Developments in the field of additive manufacturing have allowed significant improvements in the design and production of scaffolds with biologically relevant features to treat bone defects. Unfortunately, the workflow to generate personalized scaffolds is source of inaccuracies leading to a poor fit between the implant and patients' bone defects. In addition, scaffolds are often brittle and fragile, uneasing their handling by surgeons, with significant risks of fracture during their insertion in the defect. Consequently, we developed organo-mineral cementitious scaffolds displaying evolutive mechanical properties which are currently being evaluated to treat maxillofacial bone deformities in veterinary clinics. Treatment of dog patients was approved by ethic and welfare committees (CERVO-2022-14-V). To date, 8 puppies with cleft palate/lip deformities received the following treatment. Two weeks prior surgery, CT-scan of patient's skull was performed to allow for surgical planning and scaffold designing. Organo-mineral printable pastes were formulated by mixing an inorganic cement precursor (α-Ca3(PO4)2) to a self-reticulating hydrogel (silanized hyaluronic acid) supplemented with a viscosifier (hydroxymethylpropylcellulose). Scaffolds were produced by robocasting of these pastes. Surgical interventions included the reconstruction of soft tissues, and the insertion of the scaffold soaked with autologous bone marrow. Bone formation was monitored 3 and 6 months after reconstruction, and a biopsy at 6 months was performed for more detailed analyses. Scaffolds displayed great handling properties and were inserted within bone defects without significant issue with a relevant bone edges/scaffold contact. Osteointegration of the scaffolds was observed after 3 months, and regeneration of the defect at 6 months seemed quite promising. Preliminary results have demonstrated a potential of the set-up strategy to treat cleft lip/palate deformities in real, spontaneous clinical setting. Translation of these innovative scaffolds to orthopedics is planned for a near future.

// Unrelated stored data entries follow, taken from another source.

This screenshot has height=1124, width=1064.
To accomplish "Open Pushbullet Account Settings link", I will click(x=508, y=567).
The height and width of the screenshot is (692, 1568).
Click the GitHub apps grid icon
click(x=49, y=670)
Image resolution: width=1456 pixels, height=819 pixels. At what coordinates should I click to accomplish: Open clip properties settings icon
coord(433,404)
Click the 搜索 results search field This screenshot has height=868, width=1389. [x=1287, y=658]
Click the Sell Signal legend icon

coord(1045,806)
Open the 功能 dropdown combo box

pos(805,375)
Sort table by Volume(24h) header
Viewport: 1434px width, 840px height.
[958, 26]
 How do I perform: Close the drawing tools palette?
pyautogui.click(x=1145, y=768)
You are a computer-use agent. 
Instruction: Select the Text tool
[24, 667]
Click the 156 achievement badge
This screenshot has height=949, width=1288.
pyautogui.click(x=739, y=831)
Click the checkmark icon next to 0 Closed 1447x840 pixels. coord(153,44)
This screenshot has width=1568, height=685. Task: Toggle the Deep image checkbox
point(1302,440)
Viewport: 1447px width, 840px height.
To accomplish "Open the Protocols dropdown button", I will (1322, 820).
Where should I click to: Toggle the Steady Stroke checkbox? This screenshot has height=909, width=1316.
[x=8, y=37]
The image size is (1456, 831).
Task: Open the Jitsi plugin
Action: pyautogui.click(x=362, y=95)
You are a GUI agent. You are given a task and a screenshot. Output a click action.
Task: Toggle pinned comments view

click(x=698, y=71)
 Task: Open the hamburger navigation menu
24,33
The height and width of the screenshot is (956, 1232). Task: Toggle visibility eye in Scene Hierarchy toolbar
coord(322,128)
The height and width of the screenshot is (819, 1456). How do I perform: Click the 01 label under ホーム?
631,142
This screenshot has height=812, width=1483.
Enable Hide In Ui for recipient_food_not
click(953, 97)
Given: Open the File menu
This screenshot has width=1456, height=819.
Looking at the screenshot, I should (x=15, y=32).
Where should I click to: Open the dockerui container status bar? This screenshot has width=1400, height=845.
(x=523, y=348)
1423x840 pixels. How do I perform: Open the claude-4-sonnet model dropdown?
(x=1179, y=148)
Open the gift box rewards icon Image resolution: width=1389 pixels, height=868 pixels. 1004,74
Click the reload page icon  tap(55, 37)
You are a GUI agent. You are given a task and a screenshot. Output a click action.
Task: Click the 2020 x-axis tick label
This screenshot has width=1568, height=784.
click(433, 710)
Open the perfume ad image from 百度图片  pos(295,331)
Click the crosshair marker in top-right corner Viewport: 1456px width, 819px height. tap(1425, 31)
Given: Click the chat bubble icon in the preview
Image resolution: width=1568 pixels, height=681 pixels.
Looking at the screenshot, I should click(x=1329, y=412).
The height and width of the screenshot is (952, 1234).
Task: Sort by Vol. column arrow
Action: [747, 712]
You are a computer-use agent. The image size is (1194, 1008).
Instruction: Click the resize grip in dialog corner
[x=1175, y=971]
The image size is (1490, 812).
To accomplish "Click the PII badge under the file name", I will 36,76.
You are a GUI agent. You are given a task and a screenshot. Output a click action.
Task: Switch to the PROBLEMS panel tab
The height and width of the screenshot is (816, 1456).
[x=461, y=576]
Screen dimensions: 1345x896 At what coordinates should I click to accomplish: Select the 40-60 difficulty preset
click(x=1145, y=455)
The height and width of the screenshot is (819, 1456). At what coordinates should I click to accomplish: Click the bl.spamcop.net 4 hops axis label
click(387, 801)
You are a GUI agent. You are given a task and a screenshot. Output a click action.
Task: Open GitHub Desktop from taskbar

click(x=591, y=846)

The treatment of critical-sized bone defects still remains today a challenge, especially when the surrounding soft, vascularized and innervated tissues have been damaged - a lack of revascularization within the injured site leading to physiological disorders, from delayed healing to osteonecrosis. The axial insertion of a vascular bundle (e.g. arterio-venous loop, AVL) within a synthetic bone filler to initiate and promote its revascularization has been foreseen as a promising alternative to the current strategies (e.g., vascularized free flaps) for the regeneration of large bone defects. In a previous work, we showed that the insertion of a vein in a 3D-printed monetite scaffold induced its higher revascularization than AVL, thus a possible simplification of the surgical procedures (no microsurgery required). Going further, we investigate in this study whether or not the presence of a vein could stimulate the formation of mineralized tissue insides a synthetic scaffold filled with bone marrow and implanted in ectopic site.

Monetite scaffolds were produced by additive manufacturing according to a reactive 3D-printing technique co-developed by the authors then thoroughly characterized. Animal study was performed on 14 male Wistar rats. After anesthesia and analgesia, a skin medial incision in rat thigh allowed the site on implantation to be exposed. Bone marrow was collected on the opposite femur through a minimally invasive procedure and the implant was soaked with it. For the control group (N=7), the implant was inserted in the incision and the wound was closed whereas the femoral bundle was dissected and the vein inserted in the implant for the experimental group (N=7). After 8 weeks animals were sacrificed, the implant collected and fixed in a 4% paraformaldehyde solution. Explants were characterized by µCT then embedded in poly-methyl methacrylate prior SEM, histology and immunohistochemistry. Images were analyzed with CT-Analyzer (Bruker) and ImageJ (NIH) and statistical analyses were carried out using SPSS (IBM).

Implants were successfully 3D-printed with a +150 µm deviation from the initial CAD. As expected, implants were composed of 63%wt monetite and 37%wt unreacted TCP, with a total porosity of 44%. Data suggested that scaffold biodegradation was significantly higher when perfused by a vein. Moreover, the latter allowed for the development of a dense vascular network within the implant, which is far more advanced than for the control group. Finally, although mineralized tissues were observed both inside and outside the implant for both groups, bone formation appeared to be much more important in the experimental one.

The ectopic formation of a new mineralized tissue within a monetite implant soaked with bone marrow seems to be highly stimulated by the simple presence of a vein alone. Although AVL have been studied extensively, little is known about the couple angiogenesis/osteogenesis which appears to be a key factor for the regeneration of critical-sized bone defects. Even less is known about the mechanisms that lead to the formation of a new bone tissue, induced by the presence of a vein only. With this in mind, this study could be considered as a proof of concept for further investigations.